Pathways Regulating Matrix Metalloproteinase Expression in Trabecular Meshwork
Trabecular meshwork cells appear to sense elevated intraocular pressure (IOP) as mechanical stretching of their extracellular matrix (ECM) and respond by increasing select matrix metalloproteinase (MMP) expression and activity. This initiates ECM turnover, which appears to adjust the outflow resistance and provide a homeostatic mechanism for maintaining IOP. Signaling pathways involved in modulating this process are explored by Bradley et al. (p. 5174). Integrin linked kinase and phosphoinositide-dependent kinase phosphorylate and activate protein kinase B. The mammalian target of rapamycin, mTOR, and p70 S6 kinase are downstream kinases in this process. These signaling cascades converge on specific steps regulating initiation of protein translation of MMP-2 and MMP-14. These results provide possible new sites for intervention in the process of glaucomatous IOP elevation.

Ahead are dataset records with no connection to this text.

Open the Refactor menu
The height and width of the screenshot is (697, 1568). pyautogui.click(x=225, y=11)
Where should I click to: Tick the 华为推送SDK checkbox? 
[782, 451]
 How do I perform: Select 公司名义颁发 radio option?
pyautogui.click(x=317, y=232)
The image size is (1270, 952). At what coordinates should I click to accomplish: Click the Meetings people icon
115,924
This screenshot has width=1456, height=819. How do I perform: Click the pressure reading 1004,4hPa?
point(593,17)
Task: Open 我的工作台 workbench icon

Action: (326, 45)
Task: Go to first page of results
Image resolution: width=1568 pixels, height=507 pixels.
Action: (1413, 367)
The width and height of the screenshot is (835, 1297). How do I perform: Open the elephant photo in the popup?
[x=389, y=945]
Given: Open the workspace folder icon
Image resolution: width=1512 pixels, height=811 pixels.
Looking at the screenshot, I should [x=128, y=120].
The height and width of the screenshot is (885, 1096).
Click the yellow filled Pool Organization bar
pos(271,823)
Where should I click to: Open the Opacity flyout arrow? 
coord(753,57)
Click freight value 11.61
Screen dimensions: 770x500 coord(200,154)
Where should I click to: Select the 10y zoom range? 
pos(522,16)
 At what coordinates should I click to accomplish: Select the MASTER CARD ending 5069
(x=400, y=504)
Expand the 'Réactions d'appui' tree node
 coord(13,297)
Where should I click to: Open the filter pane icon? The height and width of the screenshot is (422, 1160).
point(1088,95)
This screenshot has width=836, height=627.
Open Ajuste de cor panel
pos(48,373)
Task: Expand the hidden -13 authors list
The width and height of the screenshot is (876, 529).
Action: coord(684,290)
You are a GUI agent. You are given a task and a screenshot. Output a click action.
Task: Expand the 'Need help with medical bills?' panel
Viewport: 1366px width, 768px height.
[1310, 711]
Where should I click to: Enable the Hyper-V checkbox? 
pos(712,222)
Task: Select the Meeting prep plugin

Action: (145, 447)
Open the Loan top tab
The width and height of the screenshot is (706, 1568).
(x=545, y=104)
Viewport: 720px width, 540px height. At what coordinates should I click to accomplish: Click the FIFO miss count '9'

Retinal Ganglion Cell Survival by IL-10
Glaucoma is a group of disorders that can lead to optic nerve damage and results in blindness caused by the apoptosis of retinal ganglion cells (RGCs). Boyd et al. (p. 5206) studied the effect of various cytokines on the survival of RGCs in culture and discovered that IL-10 promotes the survival of RGCs after the specific neuronal insult of serum deprivation or oxidative stress. Their results indicate that activation of the IL-10 receptor inhibits the apoptosis of RGCs by stimulating the STAT-3 signaling pathway. An understanding of molecular pathways responsible for IL-10 mediated RGC survival may yield novel therapies to regulate RGC death in glaucoma.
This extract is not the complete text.